_What the task asks_
Give back the full set of entries that follows, exactly as written.

Saved entries:
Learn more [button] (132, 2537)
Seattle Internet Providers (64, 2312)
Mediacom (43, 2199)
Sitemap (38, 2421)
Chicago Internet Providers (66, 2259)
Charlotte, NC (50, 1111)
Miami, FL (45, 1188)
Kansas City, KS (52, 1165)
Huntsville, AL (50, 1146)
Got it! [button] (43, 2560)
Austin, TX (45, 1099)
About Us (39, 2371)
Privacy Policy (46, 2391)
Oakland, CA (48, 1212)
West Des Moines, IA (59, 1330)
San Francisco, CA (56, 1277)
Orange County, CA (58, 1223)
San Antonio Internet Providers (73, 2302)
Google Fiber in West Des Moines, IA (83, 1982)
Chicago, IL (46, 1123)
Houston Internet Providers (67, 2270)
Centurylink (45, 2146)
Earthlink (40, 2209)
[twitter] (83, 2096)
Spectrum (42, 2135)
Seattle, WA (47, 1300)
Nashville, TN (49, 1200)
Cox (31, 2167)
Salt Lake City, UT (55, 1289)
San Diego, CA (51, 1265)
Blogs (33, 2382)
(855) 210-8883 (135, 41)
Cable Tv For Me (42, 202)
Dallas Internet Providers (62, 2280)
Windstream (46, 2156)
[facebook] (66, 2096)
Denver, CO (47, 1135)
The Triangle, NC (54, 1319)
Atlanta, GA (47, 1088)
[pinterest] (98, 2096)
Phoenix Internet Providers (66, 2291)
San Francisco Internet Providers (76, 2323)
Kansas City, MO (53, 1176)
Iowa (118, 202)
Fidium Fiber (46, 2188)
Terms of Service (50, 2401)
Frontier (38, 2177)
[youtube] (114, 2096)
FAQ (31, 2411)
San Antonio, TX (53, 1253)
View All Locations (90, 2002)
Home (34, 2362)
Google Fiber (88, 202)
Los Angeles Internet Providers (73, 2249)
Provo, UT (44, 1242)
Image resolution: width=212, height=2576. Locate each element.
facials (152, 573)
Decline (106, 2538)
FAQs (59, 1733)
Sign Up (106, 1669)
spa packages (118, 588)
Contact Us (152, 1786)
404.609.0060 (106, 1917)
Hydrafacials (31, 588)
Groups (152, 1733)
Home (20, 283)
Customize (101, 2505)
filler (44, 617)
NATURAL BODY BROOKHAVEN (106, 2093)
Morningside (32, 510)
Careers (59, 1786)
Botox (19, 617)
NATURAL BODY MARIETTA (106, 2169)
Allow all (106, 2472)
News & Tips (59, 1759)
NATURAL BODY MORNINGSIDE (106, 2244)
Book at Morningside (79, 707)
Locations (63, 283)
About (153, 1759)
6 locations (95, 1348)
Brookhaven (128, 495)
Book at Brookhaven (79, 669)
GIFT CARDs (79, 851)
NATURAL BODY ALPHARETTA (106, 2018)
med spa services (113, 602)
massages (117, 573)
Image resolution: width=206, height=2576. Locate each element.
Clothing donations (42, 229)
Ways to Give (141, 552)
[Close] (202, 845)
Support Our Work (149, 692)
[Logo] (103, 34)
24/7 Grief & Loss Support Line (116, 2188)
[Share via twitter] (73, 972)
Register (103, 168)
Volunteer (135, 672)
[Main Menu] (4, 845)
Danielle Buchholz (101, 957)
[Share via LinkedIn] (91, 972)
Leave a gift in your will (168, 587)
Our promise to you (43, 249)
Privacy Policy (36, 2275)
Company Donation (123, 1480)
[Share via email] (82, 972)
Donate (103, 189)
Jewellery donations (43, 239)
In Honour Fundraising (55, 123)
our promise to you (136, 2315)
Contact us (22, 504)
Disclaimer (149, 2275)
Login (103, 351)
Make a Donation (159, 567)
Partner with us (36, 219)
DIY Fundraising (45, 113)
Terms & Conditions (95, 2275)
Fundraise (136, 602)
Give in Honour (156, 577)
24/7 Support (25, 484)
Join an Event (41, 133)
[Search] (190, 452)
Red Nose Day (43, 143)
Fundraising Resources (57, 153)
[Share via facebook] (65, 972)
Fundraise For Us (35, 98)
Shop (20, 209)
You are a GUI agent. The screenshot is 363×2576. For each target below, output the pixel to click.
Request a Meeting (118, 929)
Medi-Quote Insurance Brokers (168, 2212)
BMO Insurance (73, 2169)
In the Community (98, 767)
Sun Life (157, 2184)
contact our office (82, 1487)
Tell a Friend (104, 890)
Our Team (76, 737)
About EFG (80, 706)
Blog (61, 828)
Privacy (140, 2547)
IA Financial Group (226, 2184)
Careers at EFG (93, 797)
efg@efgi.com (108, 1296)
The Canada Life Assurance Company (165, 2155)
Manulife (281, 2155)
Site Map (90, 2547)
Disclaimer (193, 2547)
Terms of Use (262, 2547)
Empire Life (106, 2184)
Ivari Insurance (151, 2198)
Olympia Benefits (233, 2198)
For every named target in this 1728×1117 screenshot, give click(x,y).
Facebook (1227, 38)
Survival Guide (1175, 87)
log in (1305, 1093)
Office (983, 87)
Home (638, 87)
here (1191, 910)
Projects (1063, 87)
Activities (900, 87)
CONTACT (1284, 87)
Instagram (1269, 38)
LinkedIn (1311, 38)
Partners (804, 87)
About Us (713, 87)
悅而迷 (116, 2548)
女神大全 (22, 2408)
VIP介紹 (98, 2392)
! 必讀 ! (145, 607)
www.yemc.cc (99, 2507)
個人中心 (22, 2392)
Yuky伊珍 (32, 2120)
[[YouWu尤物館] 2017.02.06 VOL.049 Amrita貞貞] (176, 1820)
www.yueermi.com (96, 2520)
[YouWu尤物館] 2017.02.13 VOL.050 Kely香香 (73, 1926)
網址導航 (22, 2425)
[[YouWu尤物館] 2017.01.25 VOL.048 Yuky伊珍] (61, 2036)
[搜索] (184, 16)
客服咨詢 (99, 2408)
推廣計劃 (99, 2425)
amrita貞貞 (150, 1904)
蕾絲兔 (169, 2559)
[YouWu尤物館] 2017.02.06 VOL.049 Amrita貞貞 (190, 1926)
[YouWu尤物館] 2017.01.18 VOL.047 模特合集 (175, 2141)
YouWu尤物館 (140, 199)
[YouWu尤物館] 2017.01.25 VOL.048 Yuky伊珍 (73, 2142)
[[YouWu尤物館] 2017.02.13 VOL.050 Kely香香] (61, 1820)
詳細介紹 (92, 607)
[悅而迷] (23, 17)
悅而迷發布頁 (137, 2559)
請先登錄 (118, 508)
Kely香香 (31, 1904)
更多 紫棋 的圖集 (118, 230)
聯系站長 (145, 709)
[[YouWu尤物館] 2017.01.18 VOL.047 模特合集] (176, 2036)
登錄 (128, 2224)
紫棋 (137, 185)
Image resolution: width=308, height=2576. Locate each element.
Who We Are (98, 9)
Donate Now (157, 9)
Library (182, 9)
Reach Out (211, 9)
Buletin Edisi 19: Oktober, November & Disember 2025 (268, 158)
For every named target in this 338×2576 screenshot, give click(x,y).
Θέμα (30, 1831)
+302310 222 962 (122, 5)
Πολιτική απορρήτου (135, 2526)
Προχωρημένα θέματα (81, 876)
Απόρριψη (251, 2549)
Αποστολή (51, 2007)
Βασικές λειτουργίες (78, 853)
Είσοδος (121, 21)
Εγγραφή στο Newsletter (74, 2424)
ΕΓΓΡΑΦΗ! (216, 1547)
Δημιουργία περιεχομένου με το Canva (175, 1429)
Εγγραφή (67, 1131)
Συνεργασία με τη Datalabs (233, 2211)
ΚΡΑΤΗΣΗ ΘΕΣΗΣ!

_Task answer_
Learn more [button] (132, 2537)
Seattle Internet Providers (64, 2312)
Mediacom (43, 2199)
Sitemap (38, 2421)
Chicago Internet Providers (66, 2259)
Charlotte, NC (50, 1111)
Miami, FL (45, 1188)
Kansas City, KS (52, 1165)
Huntsville, AL (50, 1146)
Got it! [button] (43, 2560)
Austin, TX (45, 1099)
About Us (39, 2371)
Privacy Policy (46, 2391)
Oakland, CA (48, 1212)
West Des Moines, IA (59, 1330)
San Francisco, CA (56, 1277)
Orange County, CA (58, 1223)
San Antonio Internet Providers (73, 2302)
Google Fiber in West Des Moines, IA (83, 1982)
Chicago, IL (46, 1123)
Houston Internet Providers (67, 2270)
Centurylink (45, 2146)
Earthlink (40, 2209)
[twitter] (83, 2096)
Spectrum (42, 2135)
Seattle, WA (47, 1300)
Nashville, TN (49, 1200)
Cox (31, 2167)
Salt Lake City, UT (55, 1289)
San Diego, CA (51, 1265)
Blogs (33, 2382)
(855) 210-8883 (135, 41)
Cable Tv For Me (42, 202)
Dallas Internet Providers (62, 2280)
Windstream (46, 2156)
[facebook] (66, 2096)
Denver, CO (47, 1135)
The Triangle, NC (54, 1319)
Atlanta, GA (47, 1088)
[pinterest] (98, 2096)
Phoenix Internet Providers (66, 2291)
San Francisco Internet Providers (76, 2323)
Kansas City, MO (53, 1176)
Iowa (118, 202)
Fidium Fiber (46, 2188)
Terms of Service (50, 2401)
Frontier (38, 2177)
[youtube] (114, 2096)
FAQ (31, 2411)
San Antonio, TX (53, 1253)
View All Locations (90, 2002)
Home (34, 2362)
Google Fiber (88, 202)
Los Angeles Internet Providers (73, 2249)
Provo, UT (44, 1242)
Image resolution: width=212, height=2576. Locate each element.
facials (152, 573)
Decline (106, 2538)
FAQs (59, 1733)
Sign Up (106, 1669)
spa packages (118, 588)
Contact Us (152, 1786)
404.609.0060 (106, 1917)
Hydrafacials (31, 588)
Groups (152, 1733)
Home (20, 283)
Customize (101, 2505)
filler (44, 617)
NATURAL BODY BROOKHAVEN (106, 2093)
Morningside (32, 510)
Careers (59, 1786)
Botox (19, 617)
NATURAL BODY MARIETTA (106, 2169)
Allow all (106, 2472)
News & Tips (59, 1759)
NATURAL BODY MORNINGSIDE (106, 2244)
Book at Morningside (79, 707)
Locations (63, 283)
About (153, 1759)
6 locations (95, 1348)
Brookhaven (128, 495)
Book at Brookhaven (79, 669)
GIFT CARDs (79, 851)
NATURAL BODY ALPHARETTA (106, 2018)
med spa services (113, 602)
massages (117, 573)
Image resolution: width=206, height=2576. Locate each element.
Clothing donations (42, 229)
Ways to Give (141, 552)
[Close] (202, 845)
Support Our Work (149, 692)
[Logo] (103, 34)
24/7 Grief & Loss Support Line (116, 2188)
[Share via twitter] (73, 972)
Register (103, 168)
Volunteer (135, 672)
[Main Menu] (4, 845)
Danielle Buchholz (101, 957)
[Share via LinkedIn] (91, 972)
Leave a gift in your will (168, 587)
Our promise to you (43, 249)
Privacy Policy (36, 2275)
Company Donation (123, 1480)
[Share via email] (82, 972)
Donate (103, 189)
Jewellery donations (43, 239)
In Honour Fundraising (55, 123)
our promise to you (136, 2315)
Contact us (22, 504)
Disclaimer (149, 2275)
Login (103, 351)
Make a Donation (159, 567)
Partner with us (36, 219)
DIY Fundraising (45, 113)
Terms & Conditions (95, 2275)
Fundraise (136, 602)
Give in Honour (156, 577)
24/7 Support (25, 484)
Join an Event (41, 133)
[Search] (190, 452)
Red Nose Day (43, 143)
Fundraising Resources (57, 153)
[Share via facebook] (65, 972)
Fundraise For Us (35, 98)
Shop (20, 209)
You are a GUI agent. The screenshot is 363×2576. For each target below, output the pixel to click.
Request a Meeting (118, 929)
Medi-Quote Insurance Brokers (168, 2212)
BMO Insurance (73, 2169)
In the Community (98, 767)
Sun Life (157, 2184)
contact our office (82, 1487)
Tell a Friend (104, 890)
Our Team (76, 737)
About EFG (80, 706)
Blog (61, 828)
Privacy (140, 2547)
IA Financial Group (226, 2184)
Careers at EFG (93, 797)
efg@efgi.com (108, 1296)
The Canada Life Assurance Company (165, 2155)
Manulife (281, 2155)
Site Map (90, 2547)
Disclaimer (193, 2547)
Terms of Use (262, 2547)
Empire Life (106, 2184)
Ivari Insurance (151, 2198)
Olympia Benefits (233, 2198)
For every named target in this 1728×1117 screenshot, give click(x,y).
Facebook (1227, 38)
Survival Guide (1175, 87)
log in (1305, 1093)
Office (983, 87)
Home (638, 87)
here (1191, 910)
Projects (1063, 87)
Activities (900, 87)
CONTACT (1284, 87)
Instagram (1269, 38)
LinkedIn (1311, 38)
Partners (804, 87)
About Us (713, 87)
悅而迷 (116, 2548)
女神大全 (22, 2408)
VIP介紹 (98, 2392)
! 必讀 ! (145, 607)
www.yemc.cc (99, 2507)
個人中心 (22, 2392)
Yuky伊珍 (32, 2120)
[[YouWu尤物館] 2017.02.06 VOL.049 Amrita貞貞] (176, 1820)
www.yueermi.com (96, 2520)
[YouWu尤物館] 2017.02.13 VOL.050 Kely香香 (73, 1926)
網址導航 (22, 2425)
[[YouWu尤物館] 2017.01.25 VOL.048 Yuky伊珍] (61, 2036)
[搜索] (184, 16)
客服咨詢 (99, 2408)
推廣計劃 (99, 2425)
amrita貞貞 (150, 1904)
蕾絲兔 (169, 2559)
[YouWu尤物館] 2017.02.06 VOL.049 Amrita貞貞 (190, 1926)
[YouWu尤物館] 2017.01.18 VOL.047 模特合集 (175, 2141)
YouWu尤物館 (140, 199)
[YouWu尤物館] 2017.01.25 VOL.048 Yuky伊珍 (73, 2142)
[[YouWu尤物館] 2017.02.13 VOL.050 Kely香香] (61, 1820)
詳細介紹 (92, 607)
[悅而迷] (23, 17)
悅而迷發布頁 (137, 2559)
請先登錄 (118, 508)
Kely香香 (31, 1904)
更多 紫棋 的圖集 (118, 230)
聯系站長 (145, 709)
[[YouWu尤物館] 2017.01.18 VOL.047 模特合集] (176, 2036)
登錄 (128, 2224)
紫棋 (137, 185)
Image resolution: width=308, height=2576. Locate each element.
Who We Are (98, 9)
Donate Now (157, 9)
Library (182, 9)
Reach Out (211, 9)
Buletin Edisi 19: Oktober, November & Disember 2025 (268, 158)
For every named target in this 338×2576 screenshot, give click(x,y).
Θέμα (30, 1831)
+302310 222 962 (122, 5)
Πολιτική απορρήτου (135, 2526)
Προχωρημένα θέματα (81, 876)
Απόρριψη (251, 2549)
Αποστολή (51, 2007)
Βασικές λειτουργίες (78, 853)
Είσοδος (121, 21)
Εγγραφή στο Newsletter (74, 2424)
ΕΓΓΡΑΦΗ! (216, 1547)
Δημιουργία περιεχομένου με το Canva (175, 1429)
Εγγραφή (67, 1131)
Συνεργασία με τη Datalabs (233, 2211)
ΚΡΑΤΗΣΗ ΘΕΣΗΣ!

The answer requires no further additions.